Mifare RFID tags reverse engineered

I have written before about security weaknesses in pin-and-tumbler mechanical locks. I suggested that electronic token based systems have a greater capacity to be secure, since they do not rely upon mechanical parts that can be manipulated.

Of course, poorly designed electronic systems can also be breached easily. That was demonstrated in September, in relation to the KeeLoq system used for keyless entry in many cars. Now, another brand (Mifare) of RFID tags have been reverse engineered and found wanting. As is usually the case on matters of physical security, I saw this story first on blackbag.

Author: Milan

In the spring of 2005, I graduated from the University of British Columbia with a degree in International Relations and a general focus in the area of environmental politics. In the fall of 2005, I began reading for an M.Phil in IR at Wadham College, Oxford. Outside school, I am very interested in photography, writing, and the outdoors. I am writing this blog to keep in touch with friends and family around the world, provide a more personal view of graduate student life in Oxford, and pass on some lessons I've learned here.

16 thoughts on “Mifare RFID tags reverse engineered”

  1. Apparently, these are the kind of RFID tags used by the Oyster cards on the London Underground.

    Expect people to start selling cloned or otherwise fradulent cards pretty soon…

  2. The Oyster card is a contactless smartcard, with a claimed proximity range of about 8 cm (3 inches). The scheme is operated by TranSys, and is based on Philips’ MIFARE Standard 1k chips provided by G&D and SchlumbergerSema.

  3. So does that mean I will be able to ride the tube for free soon? Wow if this is the case tons of hackers are now working on cracking the mifare algorithim!! I mean it is done is china and taiwan right? so why not in london!! guess it is time for the migration back to cash :))

  4. letsee,

    A lot depends on how the Oyster system is designed. It may be that the MIFARE cards are flawed but the system remains secure, or mostly secure.

    No doubt, people are already investigating it.

  5. This concerns all (access control)cards containing the so called ‘mifare classic-chip.’

    We guess around two million access control cards are in use in the Netherlands, worldwide we assume two billion.
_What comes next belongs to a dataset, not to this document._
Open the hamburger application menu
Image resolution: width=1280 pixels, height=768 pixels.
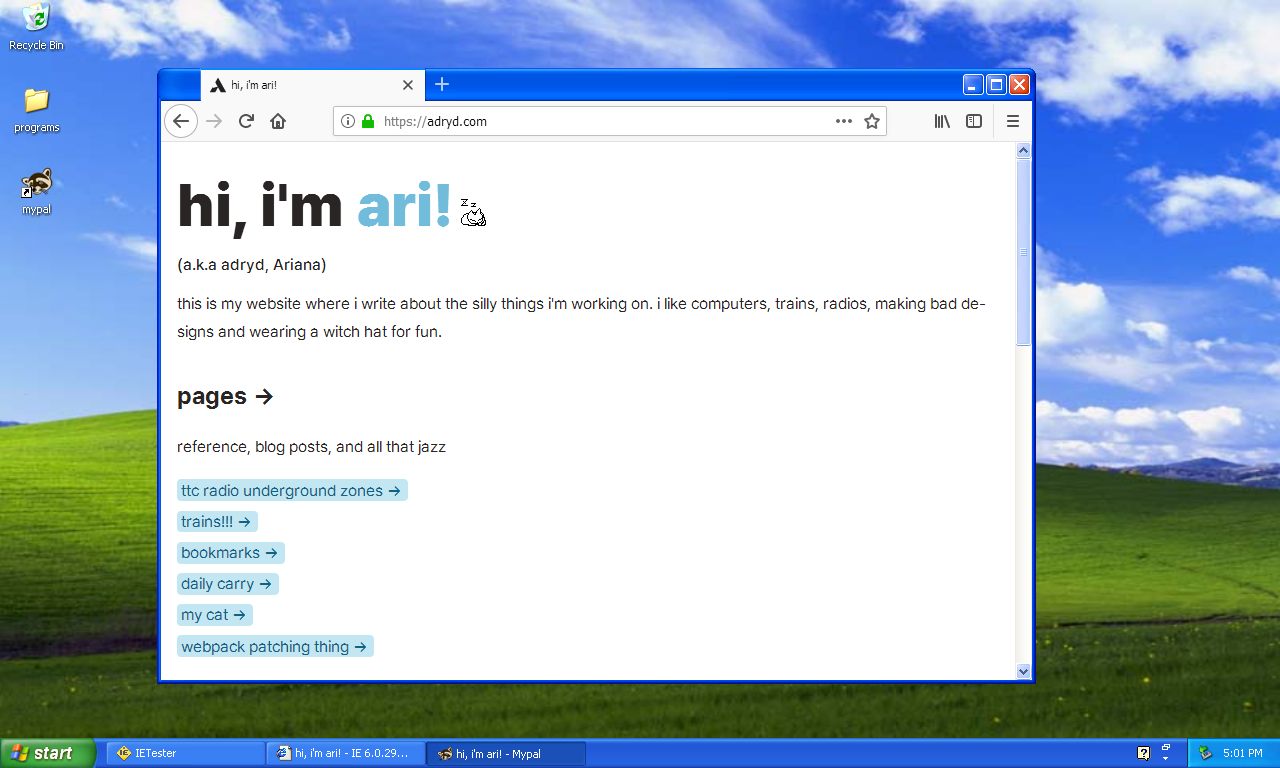[x=1012, y=121]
  6. London Tube Smartcard Cracked

    Looks like lousy cryptography.

    Details here. When will people learn not to invent their own crypto?

    Note that this is the same card — maybe a different version — that was used in the Dutch transit system, and was hacked back in January. There’s another hack of that system (press release here, and a video demo), and many companies — and government agencies — are scrambling in the wake of all these revelations.

  7. Hacked Oyster Card System Crashes Again

    By kdawson on no-pearls-in-sight

    Barence sends along PcPro coverage of the second crash of London’s Oyster card billing system in two weeks. Transport for London was forced to open the gates and allow free travel for all. “There is currently a technical problem with Oyster readers at London Underground stations which is affecting Oyster pay as you go cards only,” explains the TfL website. This follows the first crash two weeks ago, which left 65,000 Oyster cards permanently corrupted. Speculation is increasing that the crashes may be related to the hacking of the Oyster card system by Dutch researchers from Radboud University, though TfL denies any link. Plans to publish details of the hack were briefly halted when the makers of the chip used in the system sued the group, although a judge ruled earlier this week that the researchers could go ahead. During the court action, details briefly leaked on website Wikileaks.

  8. The long-running security battle has seesawed against RFID cards, as German researchers revealed a way to clone one type of card currently used for a variety of purposes, from transit fares to opening doors in NASA facilities.” According to the article, “NXP Semiconductors, which owns Mifare, put out an alert to customers warning that the security had been cracked on its MIFARE DESFire (MF3ICD40) smartcard but saying that model would be discontinued by the end of the year and encouraging customers to upgrade to the EV1 version of the card.” This response may sound familiar.